Bill of Costs: Everything You Need to Know
A bill of costs describes the legal costs of the case. The successful party gives the losing party the bill of costs so that their legal bills will be covered.3 min read
2. Electronic Bill of Cost
A bill of costs describes the legal costs of the case. The successful party gives the losing party the bill of costs so that their legal bills will be covered.
What is a Bill of Costs?
In most court cases, legal costs are not paid for until the case has been concluded. Once a court case has finished, the party that won the case will present a memorandum to the losing party that describes the winning party's court costs. This memorandum is known as a bill of costs. Many times, the losing party in the case, after receiving the bill of costs, will negotiate a lump-sum settlement with the winning party.
The benefit of negotiating a lump sum is that it ensures future costs will be covered and limits the possibility for additional litigation related to the costs. If the losing party decides to contest the bill of costs, however, they would need to file a Notice of Dispute.
The lawyer for the successful party is rarely motivated to negotiate a settlement, as a court battle related to a bill of costs means they will be able to earn additional hourly wages. If the attorneys of each party are not able to agree to a settlement, it often ends up costing the clients additional fees.
When a bill of costs is issued, it must have an itemized list of court costs. If necessary, the bill of costs will need to reference tables provided by the court to help with cost calculation. Should the losing party decide to dispute the bill of cost, they can have the bill examined by a judge.

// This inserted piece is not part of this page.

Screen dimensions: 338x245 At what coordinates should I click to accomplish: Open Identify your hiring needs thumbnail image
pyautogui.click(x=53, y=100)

A standard bill of costs form contains three parts:
- Work Done Not for Taxation.
- Work Done for Taxation.
A general rule states that solicitors are not allowed to substitute a bill of costs in order to receive a larger amount, unless the client has consented or there is a court order. The exception to this rule is that solicitors can substitute a normal invoice with a bill of costs if the bill of costs would result in higher fees. For example, a contract may exist between the two parties that specifically allows the solicitor to substitute a bill of costs.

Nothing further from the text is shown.